AIM OF THE EXERCISE => All entries below must be given again exactly as they stand.

Stored records =>
══════

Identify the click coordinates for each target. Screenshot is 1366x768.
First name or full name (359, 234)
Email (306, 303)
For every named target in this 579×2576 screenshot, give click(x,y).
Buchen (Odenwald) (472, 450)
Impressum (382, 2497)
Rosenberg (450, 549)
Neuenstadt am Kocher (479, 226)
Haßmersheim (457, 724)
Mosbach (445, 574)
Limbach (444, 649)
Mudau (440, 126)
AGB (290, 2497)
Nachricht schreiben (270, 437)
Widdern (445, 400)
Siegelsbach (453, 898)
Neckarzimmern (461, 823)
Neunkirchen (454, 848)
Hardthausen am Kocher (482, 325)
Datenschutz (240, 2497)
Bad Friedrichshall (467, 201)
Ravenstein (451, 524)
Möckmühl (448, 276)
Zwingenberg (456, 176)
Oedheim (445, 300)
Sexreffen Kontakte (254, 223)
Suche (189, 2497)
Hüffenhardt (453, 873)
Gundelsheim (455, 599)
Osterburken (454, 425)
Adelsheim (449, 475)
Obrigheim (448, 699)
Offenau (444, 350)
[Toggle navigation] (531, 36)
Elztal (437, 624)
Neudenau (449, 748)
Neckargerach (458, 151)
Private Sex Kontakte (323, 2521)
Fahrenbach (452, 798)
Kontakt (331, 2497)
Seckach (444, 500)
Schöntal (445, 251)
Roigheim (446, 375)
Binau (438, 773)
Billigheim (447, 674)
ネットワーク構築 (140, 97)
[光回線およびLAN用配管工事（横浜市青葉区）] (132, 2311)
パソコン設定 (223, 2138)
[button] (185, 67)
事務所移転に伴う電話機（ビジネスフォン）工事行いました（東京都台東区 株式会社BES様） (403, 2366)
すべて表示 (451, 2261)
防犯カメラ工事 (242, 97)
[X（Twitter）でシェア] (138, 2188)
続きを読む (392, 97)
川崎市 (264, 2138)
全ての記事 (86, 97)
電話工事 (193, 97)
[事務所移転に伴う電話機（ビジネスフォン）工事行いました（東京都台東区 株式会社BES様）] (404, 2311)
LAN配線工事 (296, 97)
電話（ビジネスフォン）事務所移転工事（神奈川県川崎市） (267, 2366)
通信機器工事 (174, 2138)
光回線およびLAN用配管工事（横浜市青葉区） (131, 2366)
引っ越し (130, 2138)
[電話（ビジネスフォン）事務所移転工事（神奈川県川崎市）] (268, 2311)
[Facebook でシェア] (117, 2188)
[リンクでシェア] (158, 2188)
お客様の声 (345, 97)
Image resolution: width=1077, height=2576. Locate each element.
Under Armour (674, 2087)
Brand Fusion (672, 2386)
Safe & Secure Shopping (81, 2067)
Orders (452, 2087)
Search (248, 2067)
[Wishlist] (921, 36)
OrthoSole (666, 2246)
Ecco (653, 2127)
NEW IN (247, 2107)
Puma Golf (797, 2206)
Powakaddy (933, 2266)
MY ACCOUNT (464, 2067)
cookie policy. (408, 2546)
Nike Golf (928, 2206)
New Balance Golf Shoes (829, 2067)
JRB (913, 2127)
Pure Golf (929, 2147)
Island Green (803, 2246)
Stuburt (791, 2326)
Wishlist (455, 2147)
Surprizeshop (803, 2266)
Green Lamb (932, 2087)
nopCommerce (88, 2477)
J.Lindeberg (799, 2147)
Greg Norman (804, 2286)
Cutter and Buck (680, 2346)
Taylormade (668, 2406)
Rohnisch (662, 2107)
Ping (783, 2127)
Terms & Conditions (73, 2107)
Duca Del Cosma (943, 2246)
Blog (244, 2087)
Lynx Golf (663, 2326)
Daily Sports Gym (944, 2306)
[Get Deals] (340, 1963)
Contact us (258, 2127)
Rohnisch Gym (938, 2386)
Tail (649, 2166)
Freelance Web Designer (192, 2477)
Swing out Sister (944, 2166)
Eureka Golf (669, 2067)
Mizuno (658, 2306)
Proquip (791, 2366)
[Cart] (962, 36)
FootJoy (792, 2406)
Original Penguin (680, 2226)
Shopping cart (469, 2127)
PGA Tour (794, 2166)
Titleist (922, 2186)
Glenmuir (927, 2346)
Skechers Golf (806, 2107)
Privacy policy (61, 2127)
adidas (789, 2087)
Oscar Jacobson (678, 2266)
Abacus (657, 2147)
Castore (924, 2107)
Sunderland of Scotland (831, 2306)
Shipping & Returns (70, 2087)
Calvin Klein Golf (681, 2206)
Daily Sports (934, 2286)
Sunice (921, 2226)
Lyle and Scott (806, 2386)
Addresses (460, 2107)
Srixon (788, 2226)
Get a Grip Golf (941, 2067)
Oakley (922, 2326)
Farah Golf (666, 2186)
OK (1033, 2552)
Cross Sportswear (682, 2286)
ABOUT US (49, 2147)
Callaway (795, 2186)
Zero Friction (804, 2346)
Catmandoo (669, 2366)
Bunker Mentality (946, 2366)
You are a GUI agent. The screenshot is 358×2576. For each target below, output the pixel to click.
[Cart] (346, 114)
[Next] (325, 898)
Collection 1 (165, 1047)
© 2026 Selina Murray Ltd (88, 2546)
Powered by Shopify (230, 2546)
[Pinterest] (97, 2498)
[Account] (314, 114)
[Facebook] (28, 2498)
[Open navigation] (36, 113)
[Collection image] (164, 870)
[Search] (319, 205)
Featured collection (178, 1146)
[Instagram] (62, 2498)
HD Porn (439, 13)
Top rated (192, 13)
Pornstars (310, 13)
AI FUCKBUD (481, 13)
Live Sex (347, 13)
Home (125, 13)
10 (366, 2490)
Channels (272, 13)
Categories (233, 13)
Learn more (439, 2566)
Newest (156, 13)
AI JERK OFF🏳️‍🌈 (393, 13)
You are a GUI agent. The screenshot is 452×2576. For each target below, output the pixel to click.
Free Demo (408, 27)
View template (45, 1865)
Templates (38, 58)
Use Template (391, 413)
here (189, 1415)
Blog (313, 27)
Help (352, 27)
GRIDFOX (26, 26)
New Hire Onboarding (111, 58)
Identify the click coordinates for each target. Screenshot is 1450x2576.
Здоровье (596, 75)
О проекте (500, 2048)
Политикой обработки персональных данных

══════

RESPONSE TO THIS TASK =>
Identify the click coordinates for each target. Screenshot is 1366x768.
First name or full name (359, 234)
Email (306, 303)
For every named target in this 579×2576 screenshot, give click(x,y).
Buchen (Odenwald) (472, 450)
Impressum (382, 2497)
Rosenberg (450, 549)
Neuenstadt am Kocher (479, 226)
Haßmersheim (457, 724)
Mosbach (445, 574)
Limbach (444, 649)
Mudau (440, 126)
AGB (290, 2497)
Nachricht schreiben (270, 437)
Widdern (445, 400)
Siegelsbach (453, 898)
Neckarzimmern (461, 823)
Neunkirchen (454, 848)
Hardthausen am Kocher (482, 325)
Datenschutz (240, 2497)
Bad Friedrichshall (467, 201)
Ravenstein (451, 524)
Möckmühl (448, 276)
Zwingenberg (456, 176)
Oedheim (445, 300)
Sexreffen Kontakte (254, 223)
Suche (189, 2497)
Hüffenhardt (453, 873)
Gundelsheim (455, 599)
Osterburken (454, 425)
Adelsheim (449, 475)
Obrigheim (448, 699)
Offenau (444, 350)
[Toggle navigation] (531, 36)
Elztal (437, 624)
Neudenau (449, 748)
Neckargerach (458, 151)
Private Sex Kontakte (323, 2521)
Fahrenbach (452, 798)
Kontakt (331, 2497)
Seckach (444, 500)
Schöntal (445, 251)
Roigheim (446, 375)
Binau (438, 773)
Billigheim (447, 674)
ネットワーク構築 (140, 97)
[光回線およびLAN用配管工事（横浜市青葉区）] (132, 2311)
パソコン設定 (223, 2138)
[button] (185, 67)
事務所移転に伴う電話機（ビジネスフォン）工事行いました（東京都台東区 株式会社BES様） (403, 2366)
すべて表示 (451, 2261)
防犯カメラ工事 (242, 97)
[X（Twitter）でシェア] (138, 2188)
続きを読む (392, 97)
川崎市 (264, 2138)
全ての記事 (86, 97)
電話工事 (193, 97)
[事務所移転に伴う電話機（ビジネスフォン）工事行いました（東京都台東区 株式会社BES様）] (404, 2311)
LAN配線工事 (296, 97)
電話（ビジネスフォン）事務所移転工事（神奈川県川崎市） (267, 2366)
通信機器工事 (174, 2138)
光回線およびLAN用配管工事（横浜市青葉区） (131, 2366)
引っ越し (130, 2138)
[電話（ビジネスフォン）事務所移転工事（神奈川県川崎市）] (268, 2311)
[Facebook でシェア] (117, 2188)
[リンクでシェア] (158, 2188)
お客様の声 (345, 97)
Image resolution: width=1077, height=2576. Locate each element.
Under Armour (674, 2087)
Brand Fusion (672, 2386)
Safe & Secure Shopping (81, 2067)
Orders (452, 2087)
Search (248, 2067)
[Wishlist] (921, 36)
OrthoSole (666, 2246)
Ecco (653, 2127)
NEW IN (247, 2107)
Puma Golf (797, 2206)
Powakaddy (933, 2266)
MY ACCOUNT (464, 2067)
cookie policy. (408, 2546)
Nike Golf (928, 2206)
New Balance Golf Shoes (829, 2067)
JRB (913, 2127)
Pure Golf (929, 2147)
Island Green (803, 2246)
Stuburt (791, 2326)
Wishlist (455, 2147)
Surprizeshop (803, 2266)
Green Lamb (932, 2087)
nopCommerce (88, 2477)
J.Lindeberg (799, 2147)
Greg Norman (804, 2286)
Cutter and Buck (680, 2346)
Taylormade (668, 2406)
Rohnisch (662, 2107)
Ping (783, 2127)
Terms & Conditions (73, 2107)
Duca Del Cosma (943, 2246)
Blog (244, 2087)
Lynx Golf (663, 2326)
Daily Sports Gym (944, 2306)
[Get Deals] (340, 1963)
Contact us (258, 2127)
Rohnisch Gym (938, 2386)
Tail (649, 2166)
Freelance Web Designer (192, 2477)
Swing out Sister (944, 2166)
Eureka Golf (669, 2067)
Mizuno (658, 2306)
Proquip (791, 2366)
[Cart] (962, 36)
FootJoy (792, 2406)
Original Penguin (680, 2226)
Shopping cart (469, 2127)
PGA Tour (794, 2166)
Titleist (922, 2186)
Glenmuir (927, 2346)
Skechers Golf (806, 2107)
Privacy policy (61, 2127)
adidas (789, 2087)
Oscar Jacobson (678, 2266)
Abacus (657, 2147)
Castore (924, 2107)
Sunderland of Scotland (831, 2306)
Shipping & Returns (70, 2087)
Calvin Klein Golf (681, 2206)
Daily Sports (934, 2286)
Sunice (921, 2226)
Lyle and Scott (806, 2386)
Addresses (460, 2107)
Srixon (788, 2226)
Get a Grip Golf (941, 2067)
Oakley (922, 2326)
Farah Golf (666, 2186)
OK (1033, 2552)
Cross Sportswear (682, 2286)
ABOUT US (49, 2147)
Callaway (795, 2186)
Zero Friction (804, 2346)
Catmandoo (669, 2366)
Bunker Mentality (946, 2366)
You are a GUI agent. The screenshot is 358×2576. For each target below, output the pixel to click.
[Cart] (346, 114)
[Next] (325, 898)
Collection 1 (165, 1047)
© 2026 Selina Murray Ltd (88, 2546)
Powered by Shopify (230, 2546)
[Pinterest] (97, 2498)
[Account] (314, 114)
[Facebook] (28, 2498)
[Open navigation] (36, 113)
[Collection image] (164, 870)
[Search] (319, 205)
Featured collection (178, 1146)
[Instagram] (62, 2498)
HD Porn (439, 13)
Top rated (192, 13)
Pornstars (310, 13)
AI FUCKBUD (481, 13)
Live Sex (347, 13)
Home (125, 13)
10 (366, 2490)
Channels (272, 13)
Categories (233, 13)
Learn more (439, 2566)
Newest (156, 13)
AI JERK OFF🏳️‍🌈 (393, 13)
You are a GUI agent. The screenshot is 452×2576. For each target below, output the pixel to click.
Free Demo (408, 27)
View template (45, 1865)
Templates (38, 58)
Use Template (391, 413)
here (189, 1415)
Blog (313, 27)
Help (352, 27)
GRIDFOX (26, 26)
New Hire Onboarding (111, 58)
Identify the click coordinates for each target. Screenshot is 1450x2576.
Здоровье (596, 75)
О проекте (500, 2048)
Политикой обработки персональных данных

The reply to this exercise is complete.